By using tools, "they can really access these harder, larger prey that they might not otherwise be able to get to by biting alone."

That's important because female sea otters are also the ones who have to give birth to, care for and raise the next generation.

This is a long and energetically demanding process that only ends when the pups have learned to forage for themselves - which often means adopting the strategy used by their mother.

"Anything that increases feeding efficiency will really help these otters survive and raise pups until they are ready to go," Law said.

This gender disparity in tool use is not unique to otters. Female bonobo chimpanzees, chimpanzees and dolphins also use tools more often than their male counterparts.

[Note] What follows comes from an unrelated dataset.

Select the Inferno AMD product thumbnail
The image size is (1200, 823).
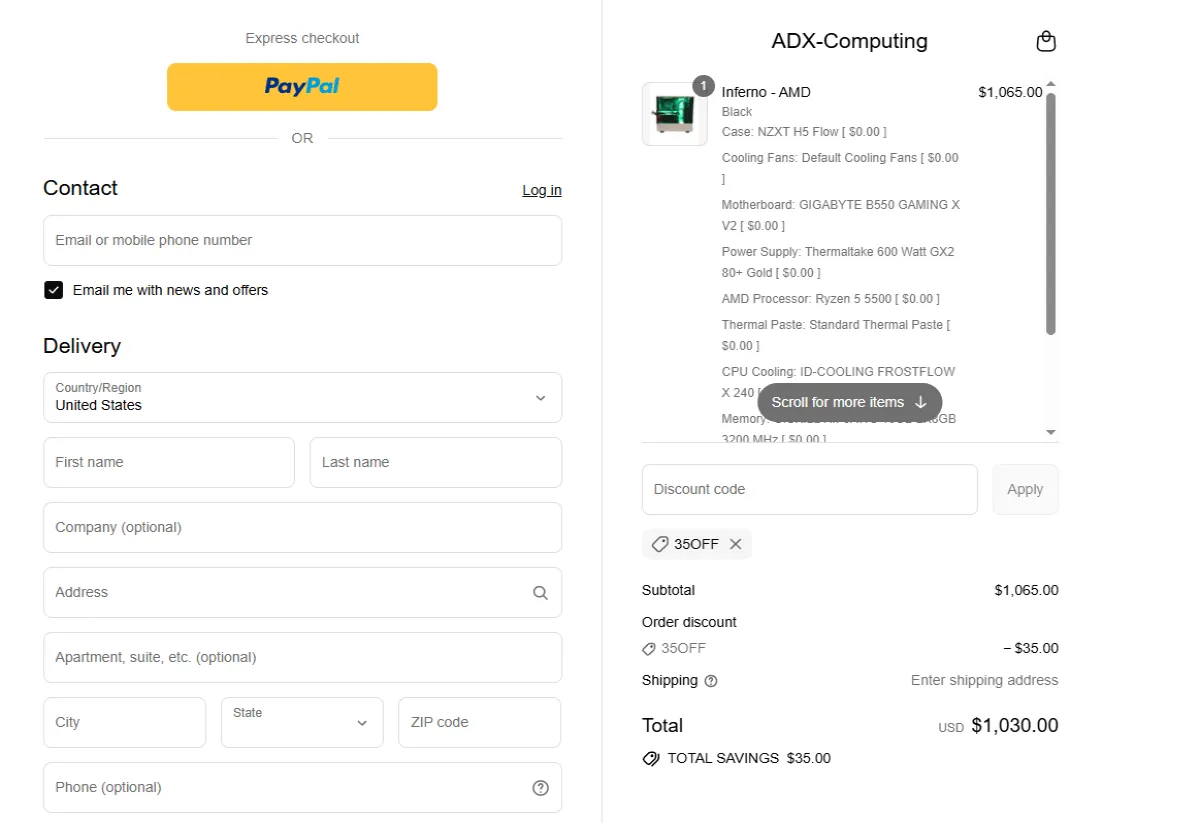coord(674,113)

Sea otters are seen together along the Elkhorn Slough in Moss Landing, California on March 26, 2018. (AP Photo/Eric Risberg)

By using tools, female otters were able to break open prey twice as hard as they would otherwise have been able to, the researchers found.

For men, using tools does not necessarily open up new resources: their hard jaws can break open snails or mussels without help.

But it does save their teeth. Both male and female otters suffered less dental damage when they used rocks, boats or bottles as anvils to crack open their clams or crabs - which meant fewer cracked teeth and ultimately a longer life.

This adds otters to "a growing list of examples of species" that use tools to minimize injuries while hunting - such as birds that drop hard-shelled prey from a height to smash them open, or dolphins that sponge use them as a kind of glove to protect their prey. snouts as they pull bottom-dwelling fish from the sand.

Broadly speaking, Tinker said, the otters' recovery and their surprising behavioral change may hold lessons for the broad swaths of the California and Oregon coasts where they have not yet recovered.

In those areas, "their ecosystem functions are still absent," Tinker said.

"But as we look at future environmental change and the need to build resilience in coastal ecosystems, we think sea otters could be an important part of that."